Stored records:
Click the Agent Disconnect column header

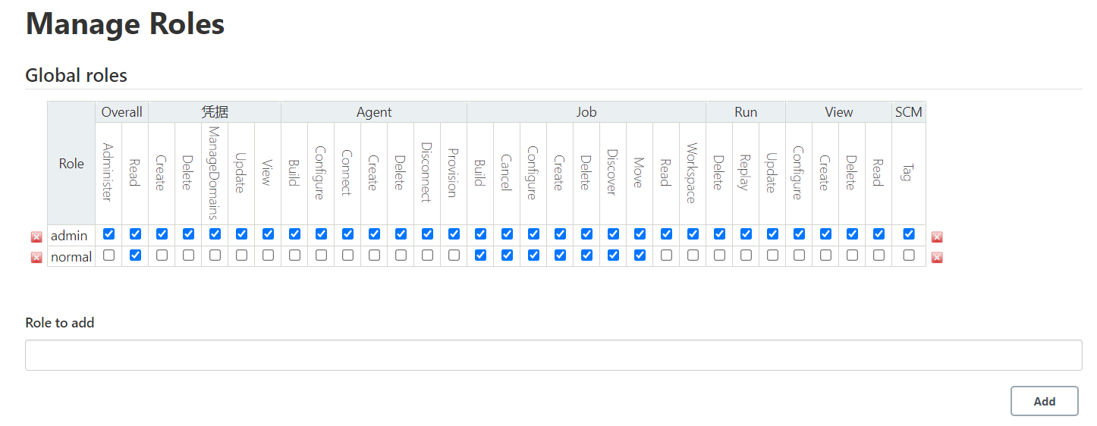(x=426, y=172)
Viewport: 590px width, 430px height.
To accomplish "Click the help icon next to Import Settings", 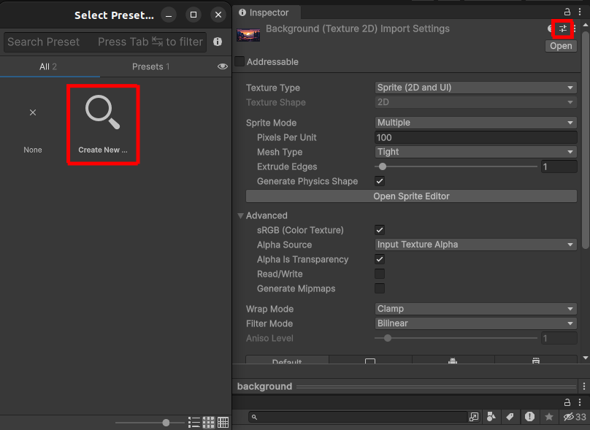I will [x=549, y=28].
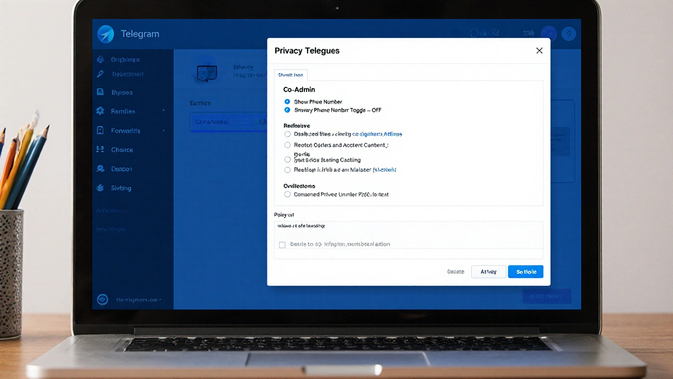Click the Attey button in the dialog
Screen dimensions: 673x379
[x=488, y=272]
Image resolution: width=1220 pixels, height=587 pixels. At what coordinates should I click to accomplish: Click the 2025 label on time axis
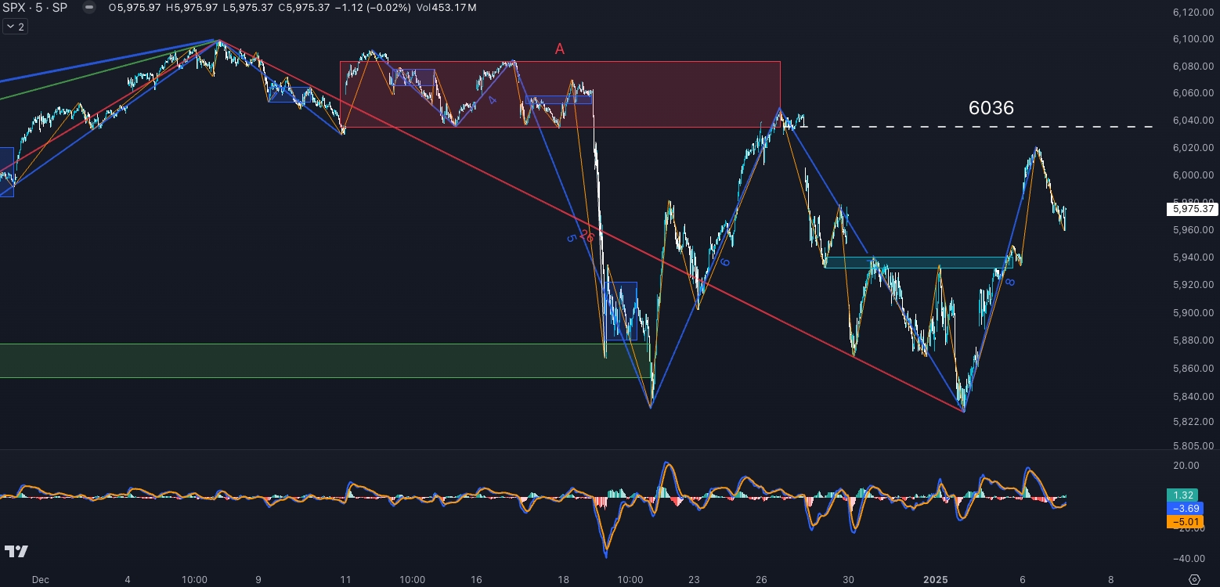point(935,580)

**ABOUT THIS TASK**
Write out exactly, please, the lines that start at the one containing "Image resolution: width=1220" and run through the final line of the entries, both included, leaving pictures out.

**YOUR SOLUTION**
Image resolution: width=1220 pixels, height=587 pixels. At what coordinates should I click to accomplish: Click the 2025 label on time axis
point(935,580)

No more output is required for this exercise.